Tu avais en quelque sorte des sentiments pour Wade. C’était censé être le moment brillant de sa vie – plus grand que n’importe lequel de ses championnats ou prix individuels. Au lieu de cela, il s’agit d’un moment d’une journée entière pour « prendre le pouls de cela » dans le cycle de l’actualité et d’une vie entière de moqueries en ligne. C’est tellement grave que, dans certaines zones d’Internet, l’image indisciplinée de Wade a réussi à reléguer au second plan pendant quelques heures la guerre civile américaine imminente.
C’est peut-être là le but des statues sportives : nous rappeler la vanité de l’homme et son inutilité. Je peux imaginer un futur Toronto dans lequel un visiteur tombe par hasard sur Legends Row devant la Scotiabank Arena et pense : « Cette ville comptait certainement beaucoup d’astronautes. »
Après quelques générations, toutes les statues humaines semblent ridicules.
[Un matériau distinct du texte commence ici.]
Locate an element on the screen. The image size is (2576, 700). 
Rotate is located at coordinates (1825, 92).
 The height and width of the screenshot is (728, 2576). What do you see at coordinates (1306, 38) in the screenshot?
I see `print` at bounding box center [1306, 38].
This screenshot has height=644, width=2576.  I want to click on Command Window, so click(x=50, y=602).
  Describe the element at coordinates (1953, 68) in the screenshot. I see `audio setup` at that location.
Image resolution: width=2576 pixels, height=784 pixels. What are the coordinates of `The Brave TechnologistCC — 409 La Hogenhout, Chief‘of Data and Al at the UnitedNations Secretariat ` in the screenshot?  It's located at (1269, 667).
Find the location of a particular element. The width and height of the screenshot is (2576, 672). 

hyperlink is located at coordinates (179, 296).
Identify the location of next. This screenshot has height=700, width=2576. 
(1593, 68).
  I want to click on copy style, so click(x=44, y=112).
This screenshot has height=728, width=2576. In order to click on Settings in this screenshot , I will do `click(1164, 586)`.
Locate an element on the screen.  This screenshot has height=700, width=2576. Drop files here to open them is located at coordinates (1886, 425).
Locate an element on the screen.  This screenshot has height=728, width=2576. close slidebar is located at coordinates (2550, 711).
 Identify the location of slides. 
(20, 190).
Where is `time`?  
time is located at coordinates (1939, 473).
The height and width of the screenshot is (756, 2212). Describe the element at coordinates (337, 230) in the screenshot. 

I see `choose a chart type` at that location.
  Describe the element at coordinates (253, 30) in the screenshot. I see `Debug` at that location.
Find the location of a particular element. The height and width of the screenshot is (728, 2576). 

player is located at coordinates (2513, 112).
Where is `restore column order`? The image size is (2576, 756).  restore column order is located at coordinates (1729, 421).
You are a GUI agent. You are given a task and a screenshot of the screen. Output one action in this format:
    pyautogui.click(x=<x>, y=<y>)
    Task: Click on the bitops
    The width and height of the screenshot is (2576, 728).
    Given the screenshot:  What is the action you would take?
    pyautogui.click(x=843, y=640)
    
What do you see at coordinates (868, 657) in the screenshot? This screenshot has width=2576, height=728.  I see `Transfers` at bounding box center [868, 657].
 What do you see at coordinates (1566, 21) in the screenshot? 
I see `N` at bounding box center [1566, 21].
Nous devinons que les statues sportives – qui ont tendance à montrer le sujet dans une pose de domination athlétique – surpasseront tous les gars brandissant des épées sur des chevaux à cet égard.
Vous vous tenez devant l’image d’un type que vous n’avez probablement jamais vu en personne, souvent mort, et on vous dit à quel point il était génial. Pendant ce temps, à quelques centaines de mètres de là, les gens qui sont actuellement les meilleurs au monde font la même chose, en personne, en ce moment même.
C’est comme placer une statue de soldat inconnu devant une batterie de missiles active.
Les grands athlètes n’ont pas besoin de monuments commémoratifs coûteux. Leur travail – capturé en mots et en images – est le mémorial. Les légendes parmi eux vivront bien au-delà de leurs années dans les histoires racontées à leur sujet par les gens qui étaient là.
Ensuite, ils devraient s’estomper. Peut-être que nous n’y sommes pas restés assez longtemps. L’ère médiatique du sport mondial a commencé dans les années 1950. De nombreuses personnes encore en vie en ont vu toute l’ampleur.
Mais si cela continue au rythme actuel, certaines parties de l’histoire du sport devraient s’estomper, ainsi que les gens qui étaient là. Toute entreprise qui consacre trop de temps et d’efforts à regarder en arrière est sur le point d’échouer. Et l’échec est toujours difficile à voir venir jusqu’à ce que vous en soyez tout près et que vous le regardiez en face.